Our aim is not to maintain backwards compatibility with the original Gigablast data files.
Feature | Description |
---|---|
Multi-threading | Many improvements have been made with regards to multi-threading and general optimizations. |
Stability | Numerous general bugfixes and major improvements in thread safety. |
Data formats | Posdb is being changed to store the entries for a page in a single Posdb file, rather than spreading out a the entries across multiple files and merging the data in memory + handling delete keys at query time. A new index file will point to the file containing the newest version of a document. |
Spiderdb is modified to use sqlite3 database instead of RDB format. | |
Data file merging | Our version use a dedicated drive for merging, instead of merging + deleting part files on-the-fly on the same data drive. We will create a completely merged file on the merge drive, temporarily make GB use that file for queries, delete the original files, copy the newly merged file back to the 'production drive', switch back query handling to that drive and delete the temporary file. The merge drive must be big enough to hold at least 1 instance's posdb data. |
Alerting | Start script improved to send alerts if GB crashes (and avoid successive coredumps, but stay down for analysis). |
Trace log | Lots of options to add very detailed trace log to different parts of the code. |
Summaries | Improvements in search results summary generation. |
Language detection | Google's CLD2 library integrated to improve language detection. |
Code removed | About half of the original source has been removed, e.g. diffbot/eventguru/buzzlogic/seo specific integrations. |
Disk space | Lots of 'junk' removed from the Posdb data files, reducing space usage significantly. This means that if you use our version with old Gigablast data files, data will not be deleted up correctly when re-indexing a page. You will need to rebuild the Posdb data files. |
Ranking | Ranking weights made configurable. |
... | and much more... |
Step | Description |
---|---|
Backup! | There, you have been warned.. |
Build | git clone https://github.com/privacore/open-source-search-engine.git git submodule init git submodule update make -j4 make dist |
Copy | Stop your running GB instances. Copy the files contained in the new gb-[date]-[rev].tar.gz file to your GB instance 0. |
Install | Go to your GB instance 0 and do a './gb install' to copy the binary and needed files to all instances. |
Remove files | Remove the posdb files from your collections |
Convert files | Convert the spiderdb files to sqlite3 format by using './gb convertspiderdb' |
Start | './gb start' from your instance 0 and you should be on your way. |
Rebuild | Rebuild the posdb data files through the web UI. This is needed because we store less data in posdb than the original version, and GB cannot clean this 'junk' data up when re-indexing pages. |
See html/faq.html for all administrative documentation including the quick start instructions.
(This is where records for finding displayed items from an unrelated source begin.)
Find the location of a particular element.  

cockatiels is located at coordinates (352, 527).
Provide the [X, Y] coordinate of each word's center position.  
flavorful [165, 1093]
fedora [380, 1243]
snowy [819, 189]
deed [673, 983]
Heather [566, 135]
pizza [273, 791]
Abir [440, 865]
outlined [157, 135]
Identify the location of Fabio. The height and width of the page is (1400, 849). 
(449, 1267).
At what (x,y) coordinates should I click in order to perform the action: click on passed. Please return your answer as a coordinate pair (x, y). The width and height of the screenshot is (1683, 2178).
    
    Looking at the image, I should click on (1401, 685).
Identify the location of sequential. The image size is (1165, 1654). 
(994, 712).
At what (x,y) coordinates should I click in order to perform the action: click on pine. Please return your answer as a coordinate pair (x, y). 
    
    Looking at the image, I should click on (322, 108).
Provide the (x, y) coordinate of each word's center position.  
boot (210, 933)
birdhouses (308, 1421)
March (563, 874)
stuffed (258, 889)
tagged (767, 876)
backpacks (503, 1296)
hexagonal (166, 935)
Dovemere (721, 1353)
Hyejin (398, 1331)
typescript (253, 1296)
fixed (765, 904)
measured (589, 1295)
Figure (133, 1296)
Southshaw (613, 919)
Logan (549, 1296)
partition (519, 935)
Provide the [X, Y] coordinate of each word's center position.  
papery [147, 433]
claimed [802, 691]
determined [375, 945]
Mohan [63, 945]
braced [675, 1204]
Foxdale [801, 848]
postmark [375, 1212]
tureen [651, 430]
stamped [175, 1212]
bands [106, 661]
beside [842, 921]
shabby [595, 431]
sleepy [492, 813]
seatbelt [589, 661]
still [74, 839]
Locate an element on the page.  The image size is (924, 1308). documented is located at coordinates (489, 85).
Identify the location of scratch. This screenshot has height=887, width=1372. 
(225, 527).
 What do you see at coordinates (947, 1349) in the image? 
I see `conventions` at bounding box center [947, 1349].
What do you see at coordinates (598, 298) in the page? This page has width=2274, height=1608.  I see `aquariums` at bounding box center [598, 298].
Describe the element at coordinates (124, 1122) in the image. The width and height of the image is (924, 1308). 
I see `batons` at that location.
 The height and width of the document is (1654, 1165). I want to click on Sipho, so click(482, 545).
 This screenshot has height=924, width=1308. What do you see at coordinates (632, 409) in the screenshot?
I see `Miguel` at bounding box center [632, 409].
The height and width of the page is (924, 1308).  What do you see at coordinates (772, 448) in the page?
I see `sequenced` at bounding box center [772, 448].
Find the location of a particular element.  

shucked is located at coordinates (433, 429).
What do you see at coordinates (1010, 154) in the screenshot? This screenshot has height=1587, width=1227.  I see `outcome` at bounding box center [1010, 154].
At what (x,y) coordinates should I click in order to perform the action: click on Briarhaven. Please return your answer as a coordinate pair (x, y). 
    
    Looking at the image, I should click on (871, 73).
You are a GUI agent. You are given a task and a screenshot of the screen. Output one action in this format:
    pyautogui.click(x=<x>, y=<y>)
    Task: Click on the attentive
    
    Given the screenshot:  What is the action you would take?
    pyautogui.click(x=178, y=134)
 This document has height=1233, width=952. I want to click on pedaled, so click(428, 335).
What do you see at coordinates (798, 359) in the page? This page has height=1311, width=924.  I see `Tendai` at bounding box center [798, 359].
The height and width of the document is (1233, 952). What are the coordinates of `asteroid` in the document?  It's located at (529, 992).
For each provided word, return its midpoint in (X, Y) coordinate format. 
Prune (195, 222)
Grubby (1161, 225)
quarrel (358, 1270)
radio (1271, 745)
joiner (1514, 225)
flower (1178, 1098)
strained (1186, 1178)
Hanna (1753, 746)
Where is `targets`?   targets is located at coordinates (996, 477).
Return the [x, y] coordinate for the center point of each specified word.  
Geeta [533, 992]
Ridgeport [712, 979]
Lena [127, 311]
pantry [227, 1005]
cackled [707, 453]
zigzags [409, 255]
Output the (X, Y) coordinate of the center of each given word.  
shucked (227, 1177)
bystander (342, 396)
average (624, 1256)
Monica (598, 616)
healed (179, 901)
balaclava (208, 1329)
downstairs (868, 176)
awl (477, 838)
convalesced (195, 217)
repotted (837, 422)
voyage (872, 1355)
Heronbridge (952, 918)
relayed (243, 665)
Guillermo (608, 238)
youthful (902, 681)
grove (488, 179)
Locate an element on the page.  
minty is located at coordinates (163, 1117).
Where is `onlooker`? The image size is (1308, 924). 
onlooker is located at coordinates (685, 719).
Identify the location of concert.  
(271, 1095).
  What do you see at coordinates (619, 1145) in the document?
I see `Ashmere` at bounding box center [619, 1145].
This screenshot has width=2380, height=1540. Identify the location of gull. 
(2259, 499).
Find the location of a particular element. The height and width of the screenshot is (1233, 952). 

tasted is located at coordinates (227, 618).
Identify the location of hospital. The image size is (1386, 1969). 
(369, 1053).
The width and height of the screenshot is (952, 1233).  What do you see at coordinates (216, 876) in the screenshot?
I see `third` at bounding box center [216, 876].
Alternatively, visit http://www.gigablast.com/faq.html
See html/developer.html for all code documentation.
Alternatively, visit http://www.gigablast.com/developer.html
Privacore does not provide paid support for Gigablast. We refer you to the original project at https://github.com/gigablast/open-source-search-engine/ and the owner Matt Wells. He has a Pro version you can buy which include support options.
We provide limited support for our fork, primarily for active contributors.